Кособочил Борька вихрастую голову — боялся, доглядит батька неотухший синяк на скуле, честно полученный на поповском сеновале. Вынул из-за штанного пояса книжки, замотанные в тряпицу; другой рукой прилаживал расхристанный ворот рубашки. Ни одной пуговицы! Рубашка новая, ситцевая, черным горошком по белому полю. Девчат обновы лишили на троицын день, а ему, школьнику, справили. Пуговичек было три, махонькие, гладенькие и блестящие, похоже как на гармошке у Ефремки Попова, соседского казачонка.

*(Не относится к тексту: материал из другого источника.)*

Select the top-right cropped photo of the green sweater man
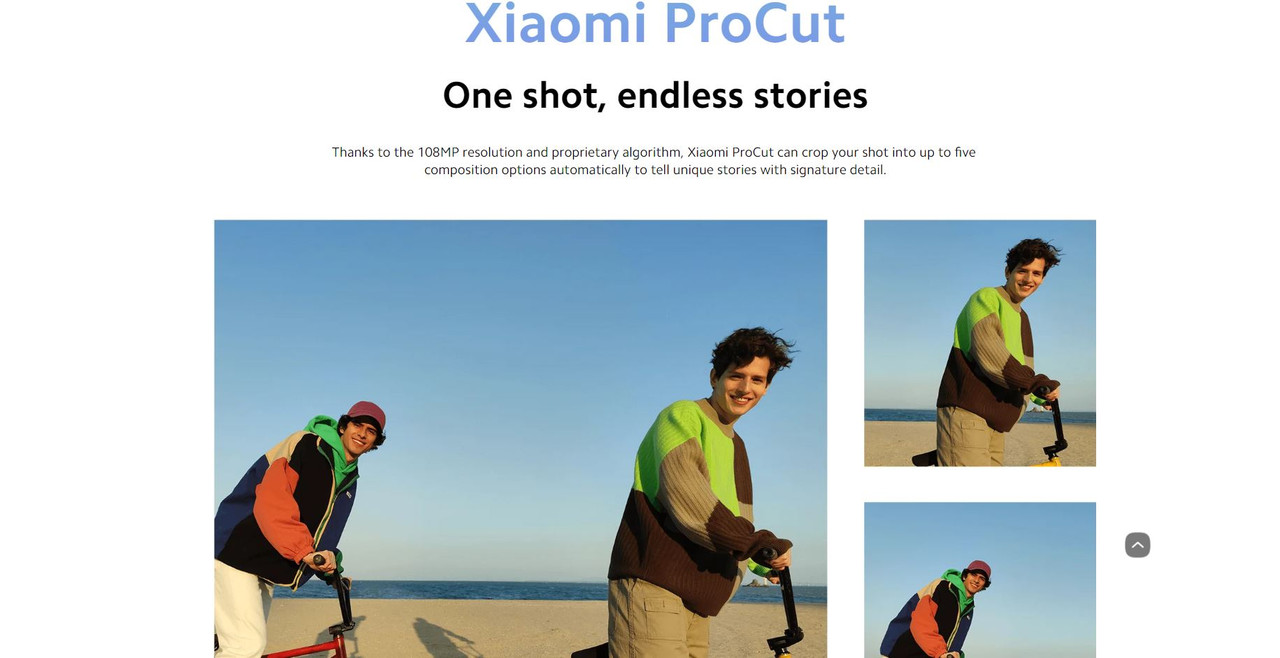The image size is (1280, 658). (x=980, y=343)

— Воротец нема тебе? Плетень обламуешь…
Убитый вид отца встревожил Борьку.
— Поп все, Гавриил… Моду взял оставлять без обеда, кто, значит, молитву какую там без запинки не скажет. А посля гонит на сеновал. Ворошить сено да скирдовать. Ей-богу, батя, все назубок молитвы изучил, какие задано, хоть сами опросите. Гавриил по злобе на нас… Одни такие вот… хохлята у него заики, а небось казака ни одного не запрягает.

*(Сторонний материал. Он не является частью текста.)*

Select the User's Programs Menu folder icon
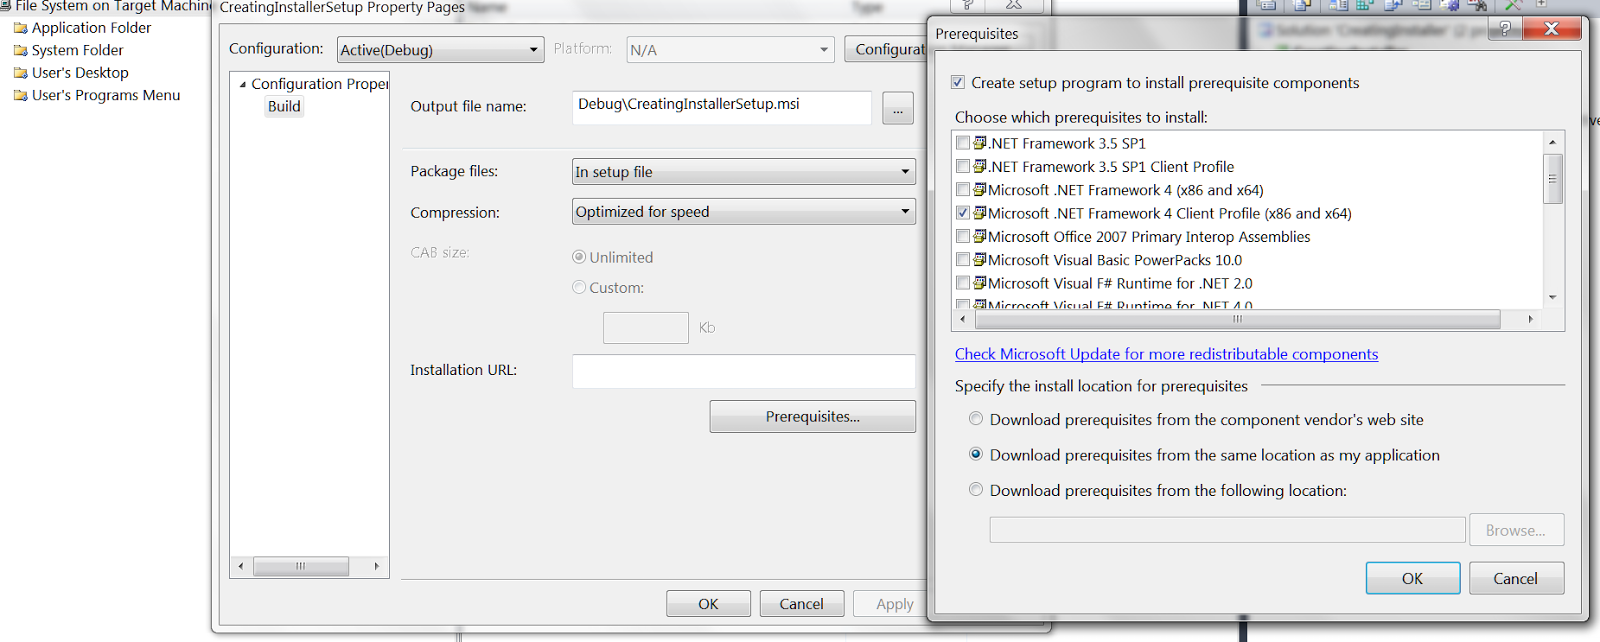This screenshot has height=642, width=1600. [x=20, y=96]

— Не богохульствуй. — Макей сердито пыхнул трубкой. — Гарцуете, не слушаетесь… Сраму у вас, анчихри-стов, нема, старших не почитаете. Откель шишка такая выскочила, а? А пуговички на сорочке?
Деваться некуда — доглядел. Виновато моргал Борис жесткими ресницами. Не сдавался, пробовал оправдаться:
— Не мы вовсе зачали. Захарка вон атаманов привел ватагу… Поп ушел к вечерне сбираться, а казарва тут и навалилась. Не погибать же нам.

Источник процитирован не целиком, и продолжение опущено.